### [Work to complete]
Transcribe the data in full; each line must match exactly.

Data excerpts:
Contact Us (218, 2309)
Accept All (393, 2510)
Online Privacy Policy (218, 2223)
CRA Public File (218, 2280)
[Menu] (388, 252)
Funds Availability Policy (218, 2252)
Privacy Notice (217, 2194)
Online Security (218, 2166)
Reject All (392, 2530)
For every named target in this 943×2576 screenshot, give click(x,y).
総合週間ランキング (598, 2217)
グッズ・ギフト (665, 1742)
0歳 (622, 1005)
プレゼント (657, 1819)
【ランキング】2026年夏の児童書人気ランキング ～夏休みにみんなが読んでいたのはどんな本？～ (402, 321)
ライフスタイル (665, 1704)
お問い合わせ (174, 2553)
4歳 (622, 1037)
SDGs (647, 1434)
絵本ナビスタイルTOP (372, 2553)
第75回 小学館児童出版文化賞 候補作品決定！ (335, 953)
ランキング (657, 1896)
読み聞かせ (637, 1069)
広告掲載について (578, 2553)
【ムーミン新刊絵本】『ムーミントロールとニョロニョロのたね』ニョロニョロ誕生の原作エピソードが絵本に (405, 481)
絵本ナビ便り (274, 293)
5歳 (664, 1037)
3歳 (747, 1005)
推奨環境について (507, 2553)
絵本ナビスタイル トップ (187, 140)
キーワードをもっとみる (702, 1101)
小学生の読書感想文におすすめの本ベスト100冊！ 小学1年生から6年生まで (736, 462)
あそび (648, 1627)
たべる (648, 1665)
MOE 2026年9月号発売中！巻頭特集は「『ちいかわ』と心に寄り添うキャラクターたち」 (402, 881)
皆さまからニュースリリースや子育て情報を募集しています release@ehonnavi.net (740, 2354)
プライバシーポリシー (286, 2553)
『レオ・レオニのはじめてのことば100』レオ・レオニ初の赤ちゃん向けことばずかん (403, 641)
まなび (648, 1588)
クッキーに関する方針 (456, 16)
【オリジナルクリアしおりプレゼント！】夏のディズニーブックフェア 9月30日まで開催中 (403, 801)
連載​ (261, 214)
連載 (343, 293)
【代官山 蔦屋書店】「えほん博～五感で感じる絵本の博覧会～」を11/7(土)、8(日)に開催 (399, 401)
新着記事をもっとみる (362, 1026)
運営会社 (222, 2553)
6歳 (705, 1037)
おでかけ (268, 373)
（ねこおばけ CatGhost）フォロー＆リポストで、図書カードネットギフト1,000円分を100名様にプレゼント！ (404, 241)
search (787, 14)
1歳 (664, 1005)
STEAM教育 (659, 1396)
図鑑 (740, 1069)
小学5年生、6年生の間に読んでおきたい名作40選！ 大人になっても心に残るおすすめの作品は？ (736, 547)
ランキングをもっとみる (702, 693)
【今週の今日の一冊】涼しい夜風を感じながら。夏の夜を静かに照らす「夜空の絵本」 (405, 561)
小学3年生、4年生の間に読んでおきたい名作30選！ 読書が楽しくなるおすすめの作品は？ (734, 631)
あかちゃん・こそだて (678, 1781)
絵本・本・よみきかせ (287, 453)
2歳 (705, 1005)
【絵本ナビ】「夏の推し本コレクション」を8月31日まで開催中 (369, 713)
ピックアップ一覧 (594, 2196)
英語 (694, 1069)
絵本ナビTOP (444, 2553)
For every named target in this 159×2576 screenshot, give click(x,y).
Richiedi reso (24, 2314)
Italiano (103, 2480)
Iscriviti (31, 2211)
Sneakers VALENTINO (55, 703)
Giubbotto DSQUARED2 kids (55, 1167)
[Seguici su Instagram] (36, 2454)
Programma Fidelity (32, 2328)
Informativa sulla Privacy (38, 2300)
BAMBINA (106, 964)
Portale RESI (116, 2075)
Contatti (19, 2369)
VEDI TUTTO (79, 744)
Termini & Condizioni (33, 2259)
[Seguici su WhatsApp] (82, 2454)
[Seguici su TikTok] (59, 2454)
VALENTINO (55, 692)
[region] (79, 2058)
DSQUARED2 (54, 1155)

### [Exercise result]
Contact Us (218, 2309)
Accept All (393, 2510)
Online Privacy Policy (218, 2223)
CRA Public File (218, 2280)
[Menu] (388, 252)
Funds Availability Policy (218, 2252)
Privacy Notice (217, 2194)
Online Security (218, 2166)
Reject All (392, 2530)
For every named target in this 943×2576 screenshot, give click(x,y).
総合週間ランキング (598, 2217)
グッズ・ギフト (665, 1742)
0歳 (622, 1005)
プレゼント (657, 1819)
【ランキング】2026年夏の児童書人気ランキング ～夏休みにみんなが読んでいたのはどんな本？～ (402, 321)
ライフスタイル (665, 1704)
お問い合わせ (174, 2553)
4歳 (622, 1037)
SDGs (647, 1434)
絵本ナビスタイルTOP (372, 2553)
第75回 小学館児童出版文化賞 候補作品決定！ (335, 953)
ランキング (657, 1896)
読み聞かせ (637, 1069)
広告掲載について (578, 2553)
【ムーミン新刊絵本】『ムーミントロールとニョロニョロのたね』ニョロニョロ誕生の原作エピソードが絵本に (405, 481)
絵本ナビ便り (274, 293)
5歳 (664, 1037)
3歳 (747, 1005)
推奨環境について (507, 2553)
絵本ナビスタイル トップ (187, 140)
キーワードをもっとみる (702, 1101)
小学生の読書感想文におすすめの本ベスト100冊！ 小学1年生から6年生まで (736, 462)
あそび (648, 1627)
たべる (648, 1665)
MOE 2026年9月号発売中！巻頭特集は「『ちいかわ』と心に寄り添うキャラクターたち」 (402, 881)
皆さまからニュースリリースや子育て情報を募集しています release@ehonnavi.net (740, 2354)
プライバシーポリシー (286, 2553)
『レオ・レオニのはじめてのことば100』レオ・レオニ初の赤ちゃん向けことばずかん (403, 641)
まなび (648, 1588)
クッキーに関する方針 (456, 16)
【オリジナルクリアしおりプレゼント！】夏のディズニーブックフェア 9月30日まで開催中 (403, 801)
連載​ (261, 214)
連載 (343, 293)
【代官山 蔦屋書店】「えほん博～五感で感じる絵本の博覧会～」を11/7(土)、8(日)に開催 (399, 401)
新着記事をもっとみる (362, 1026)
運営会社 (222, 2553)
6歳 (705, 1037)
おでかけ (268, 373)
（ねこおばけ CatGhost）フォロー＆リポストで、図書カードネットギフト1,000円分を100名様にプレゼント！ (404, 241)
search (787, 14)
1歳 (664, 1005)
STEAM教育 (659, 1396)
図鑑 (740, 1069)
小学5年生、6年生の間に読んでおきたい名作40選！ 大人になっても心に残るおすすめの作品は？ (736, 547)
ランキングをもっとみる (702, 693)
【今週の今日の一冊】涼しい夜風を感じながら。夏の夜を静かに照らす「夜空の絵本」 (405, 561)
小学3年生、4年生の間に読んでおきたい名作30選！ 読書が楽しくなるおすすめの作品は？ (734, 631)
あかちゃん・こそだて (678, 1781)
絵本・本・よみきかせ (287, 453)
2歳 (705, 1005)
【絵本ナビ】「夏の推し本コレクション」を8月31日まで開催中 (369, 713)
ピックアップ一覧 (594, 2196)
英語 (694, 1069)
絵本ナビTOP (444, 2553)
For every named target in this 159×2576 screenshot, give click(x,y).
Richiedi reso (24, 2314)
Italiano (103, 2480)
Iscriviti (31, 2211)
Sneakers VALENTINO (55, 703)
Giubbotto DSQUARED2 kids (55, 1167)
[Seguici su Instagram] (36, 2454)
Programma Fidelity (32, 2328)
Informativa sulla Privacy (38, 2300)
BAMBINA (106, 964)
Portale RESI (116, 2075)
Contatti (19, 2369)
VEDI TUTTO (79, 744)
Termini & Condizioni (33, 2259)
[Seguici su WhatsApp] (82, 2454)
[Seguici su TikTok] (59, 2454)
VALENTINO (55, 692)
[region] (79, 2058)
DSQUARED2 (54, 1155)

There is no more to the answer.